Market Gyrations Increase Calls For Capital Gains Tax Cuts
April 16, 2001
Some 12 percent of all individual income-tax receipts this year will come from capital gains. And more Americans than ever before have been hit with the tax this filing season.
That's prompting a groundswell of support for capital-gains rate cuts, even though President George W. Bush did not include such cuts in his tax plan. His aim was to focus tax relief on income from work -- rather than income from investments.
But a variety of factors are increasing public support for the cuts.
- The 2000 tax year will be by far the biggest ever for capital-gains distributions to mutual-funds investors -- who can be taxed on their funds' capital gains even if they reinvest their gains and don't sell any of their mutual-funds' shares.
- Calculations from the Investment Company Institute show that $345 billion is flowing back to shareholders on paper -- up from $238 billion in 1999, the previous high.
- By contrast, distributions were just $8 billion as recently as 1990.

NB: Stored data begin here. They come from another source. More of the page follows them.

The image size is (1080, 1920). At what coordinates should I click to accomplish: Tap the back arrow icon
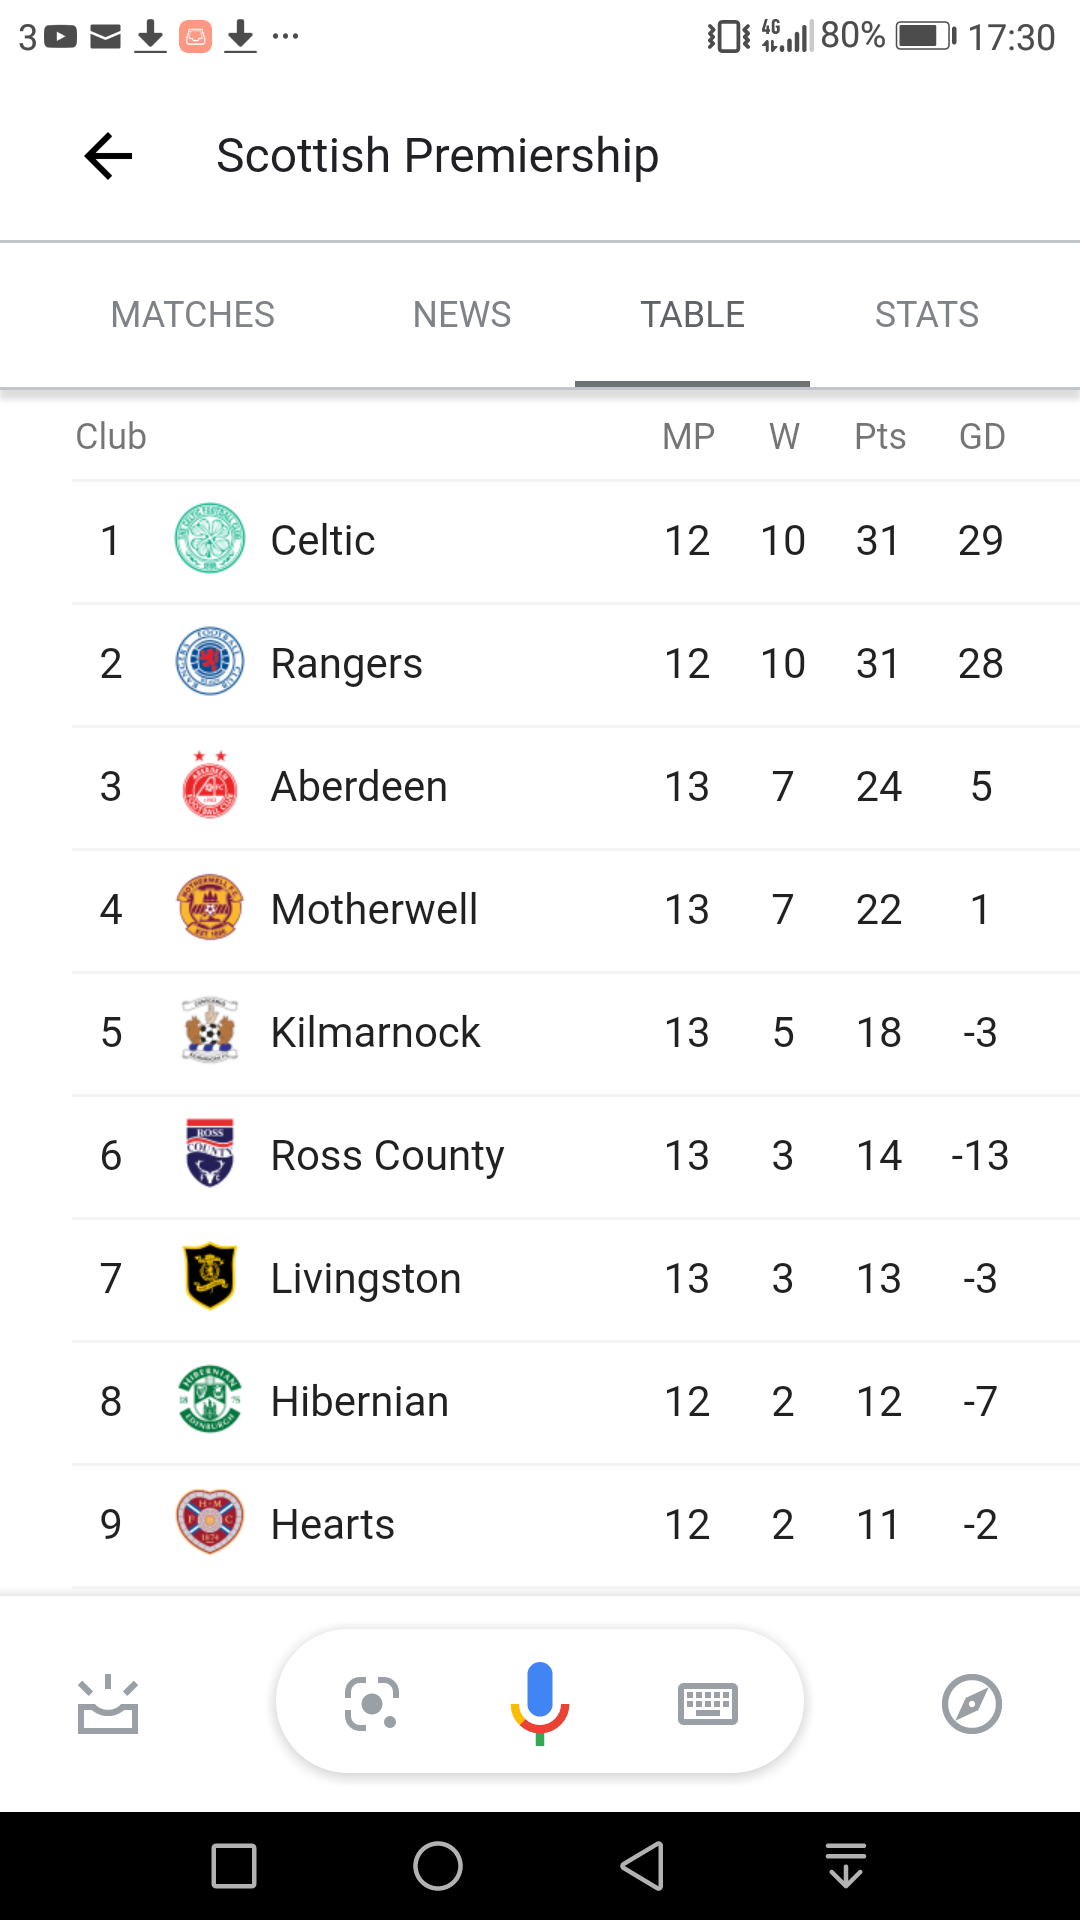point(108,156)
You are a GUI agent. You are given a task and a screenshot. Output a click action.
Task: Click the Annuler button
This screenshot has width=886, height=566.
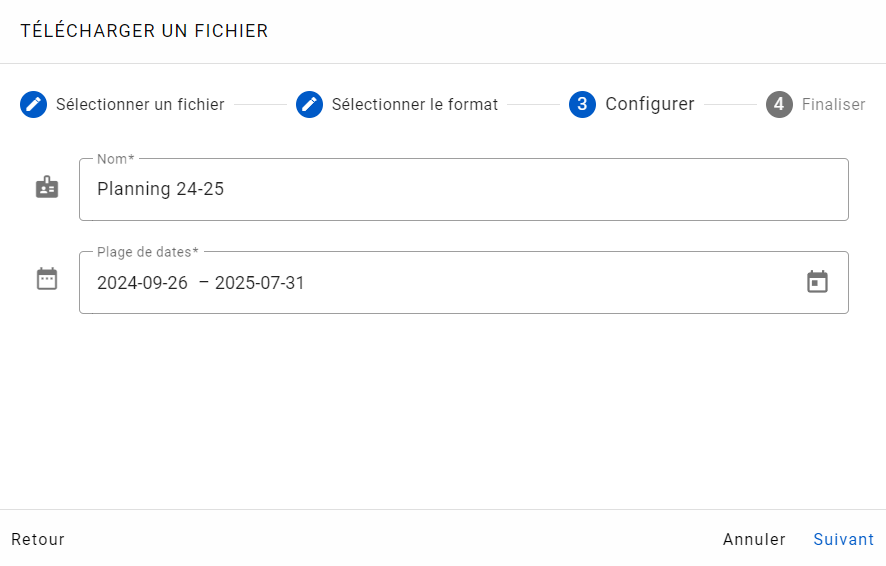pyautogui.click(x=754, y=539)
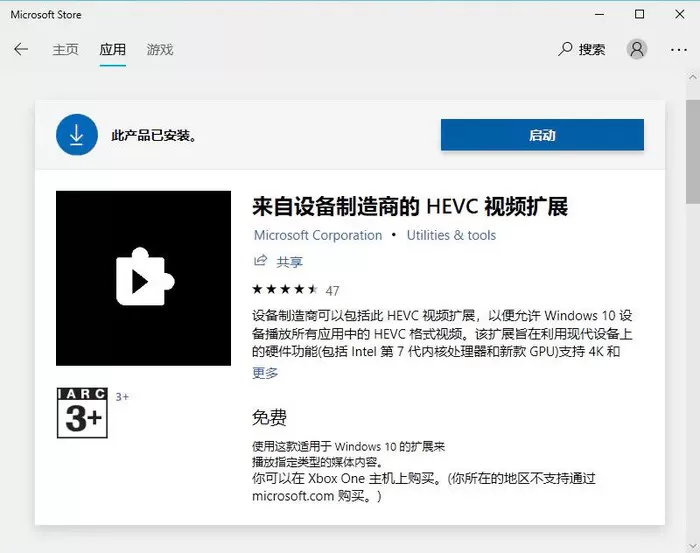Image resolution: width=700 pixels, height=553 pixels.
Task: Open the search magnifier icon
Action: 565,49
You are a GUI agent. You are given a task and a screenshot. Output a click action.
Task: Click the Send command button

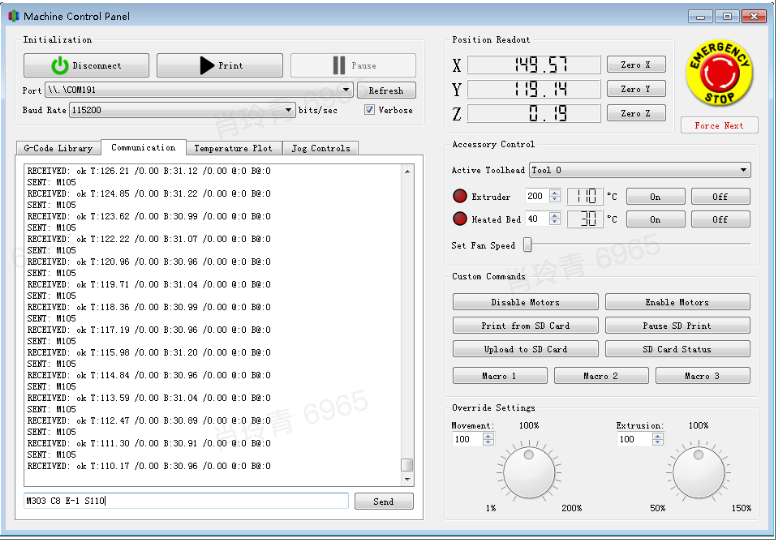tap(383, 502)
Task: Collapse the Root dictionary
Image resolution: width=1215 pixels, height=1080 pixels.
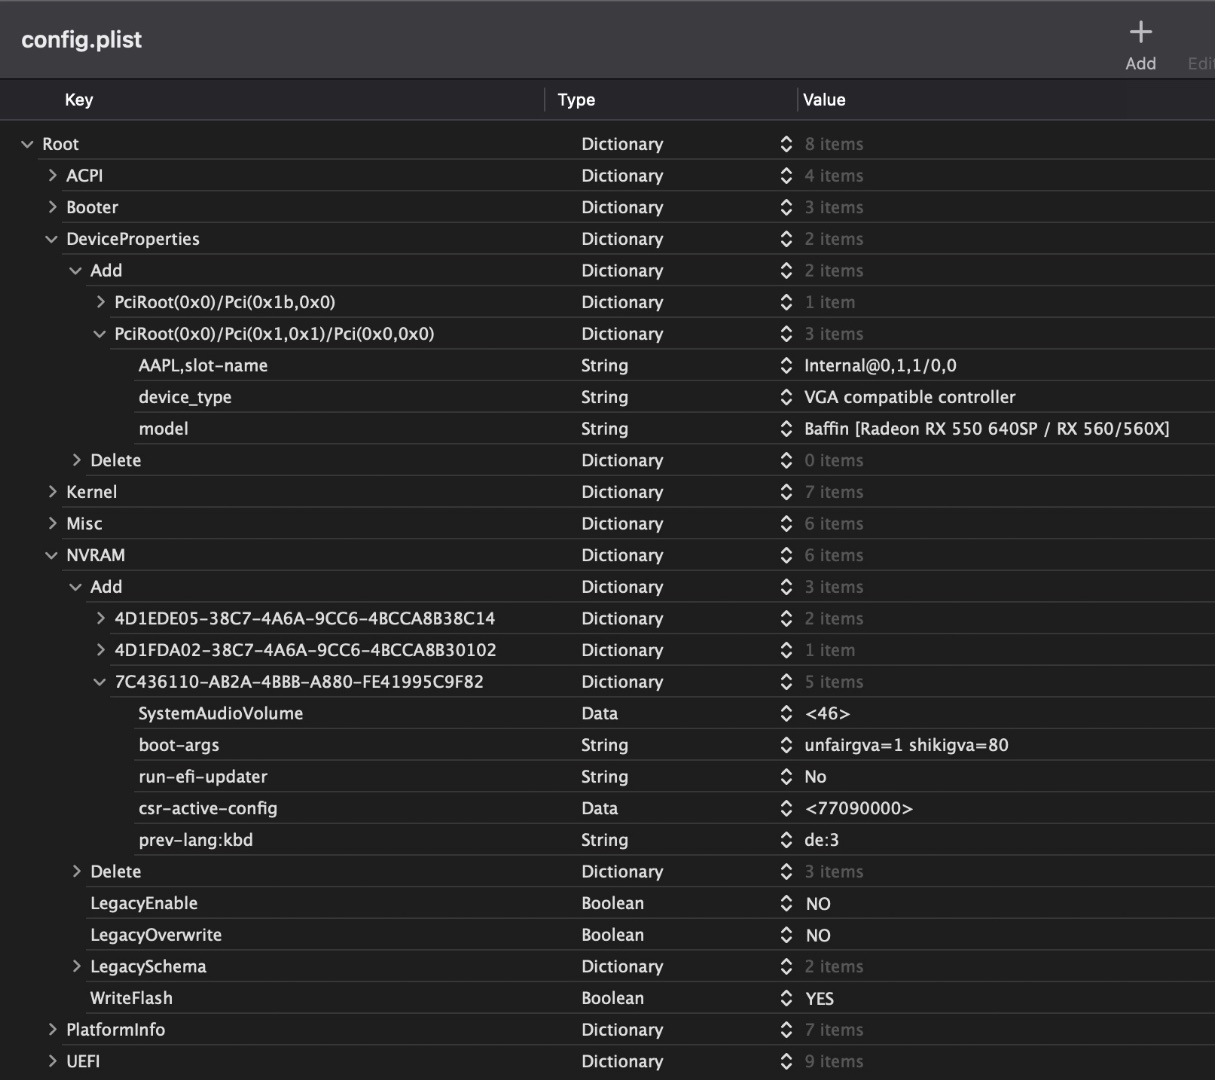Action: point(27,144)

- Although roughly two-thirds of those mutual funds are held in accounts that get special tax treatment, for the remainder the bite can be a large and unexpected expense -- especially among those whose mutual funds have taken hits recently.
One Capitol Hill proposal would exclude some mutual-fund capital-gains distributions from taxes -- up to $3,000 for individuals and $6,000 for couples. Another would shorten the one-year holding requirement for long-term capital gains. A growing number of congressional leaders favor cutting the capital-gains rate from 20 percent to 15 percent -- or even 10 percent.